- **Brief**:
Convert the stretch of entries below, from the line containing "You are a computer-use" through the end of the entries, into a Markdown table with the columns No. and Line, omitting blank lines and leaving the pictures out.

(Part of a data file)
## BEGIN
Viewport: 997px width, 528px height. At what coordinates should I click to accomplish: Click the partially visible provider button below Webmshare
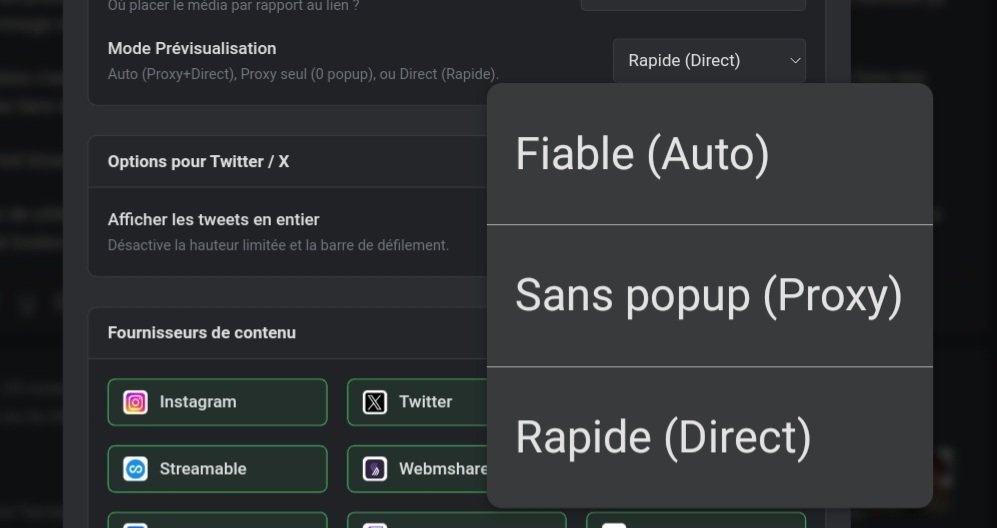point(456,520)
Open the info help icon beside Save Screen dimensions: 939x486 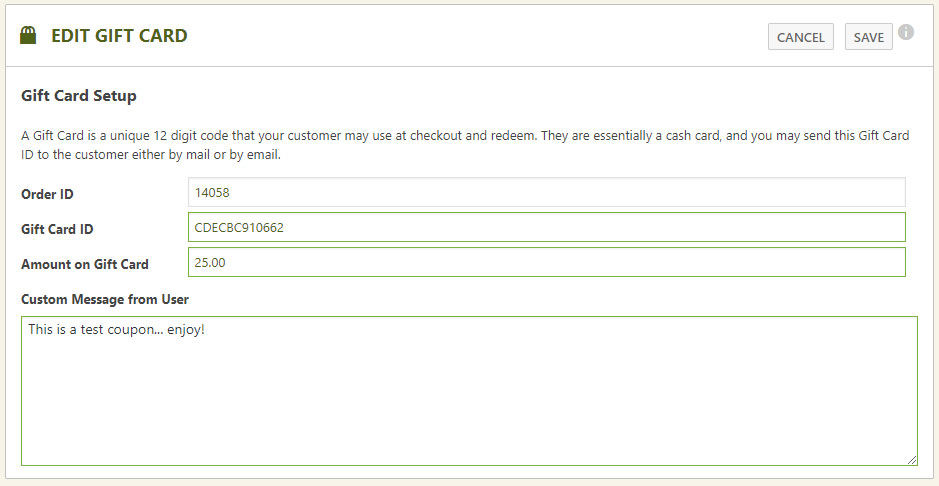[906, 32]
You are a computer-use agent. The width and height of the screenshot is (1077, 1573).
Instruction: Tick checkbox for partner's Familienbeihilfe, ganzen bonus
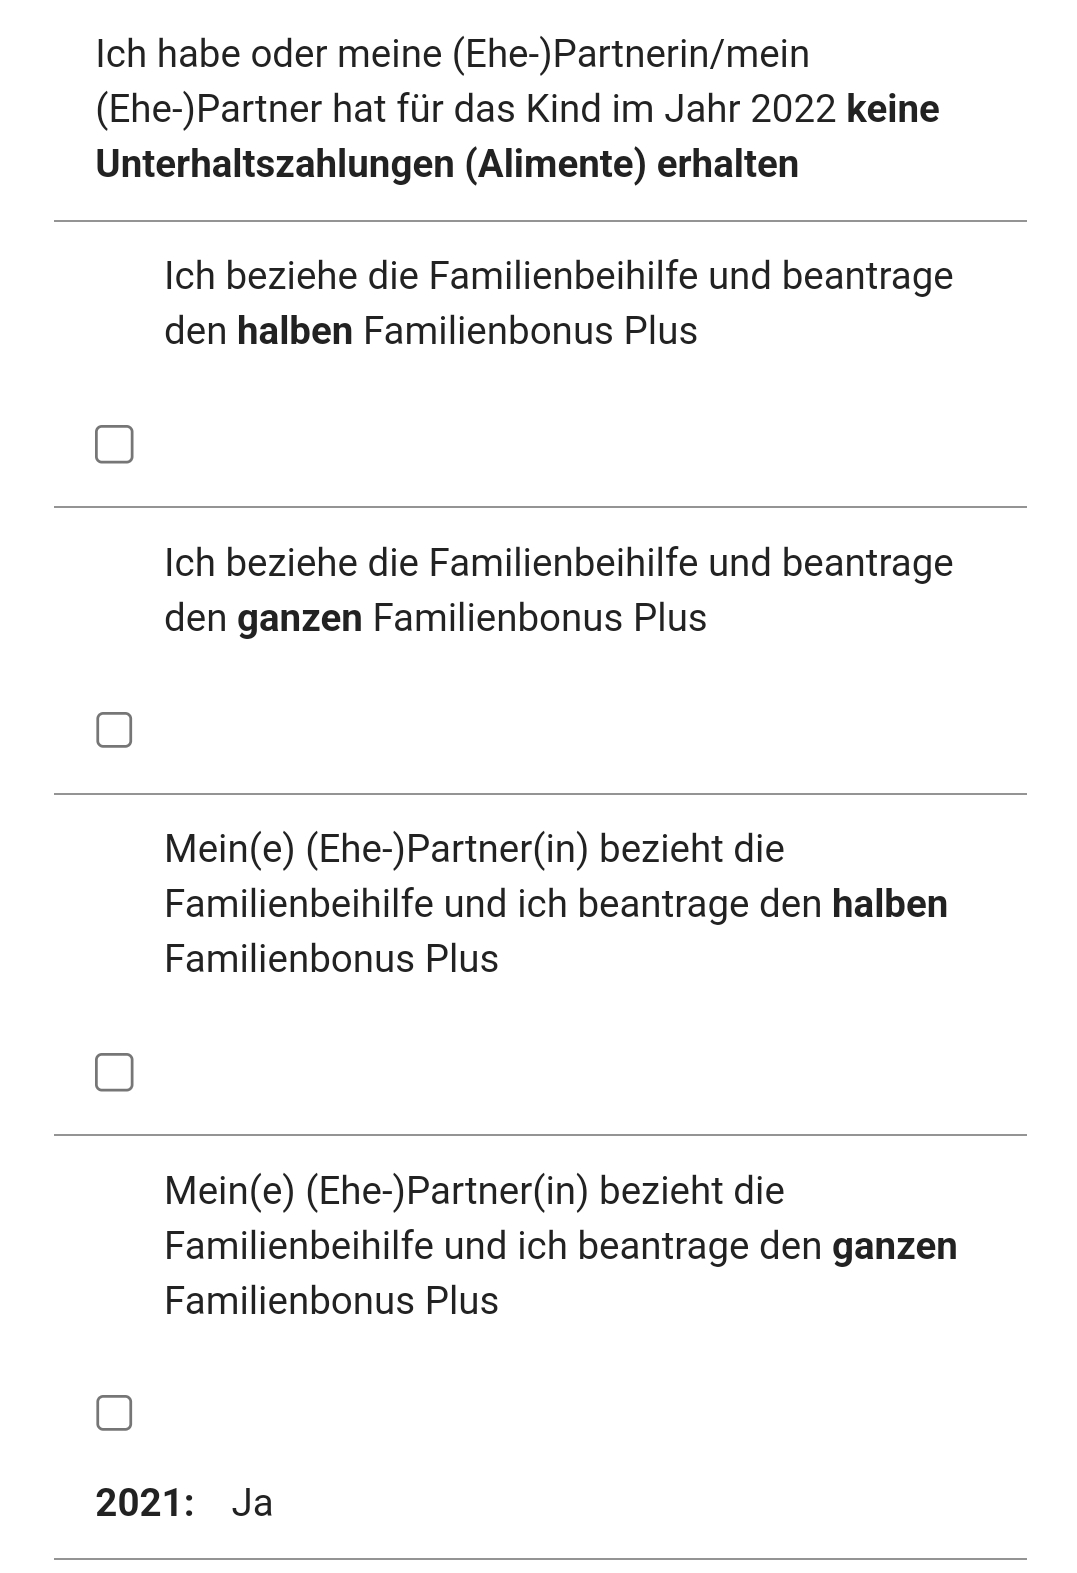coord(114,1413)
## END
- **Reply to the task**:
| No. | Line |
|---|---|
| 1 | You are a computer-use agent. The width and height of the screenshot is (1077, 1573). |
| 2 | Instruction: Tick checkbox for partner's Familienbeihilfe, ganzen bonus |
| 3 | coord(114,1413) |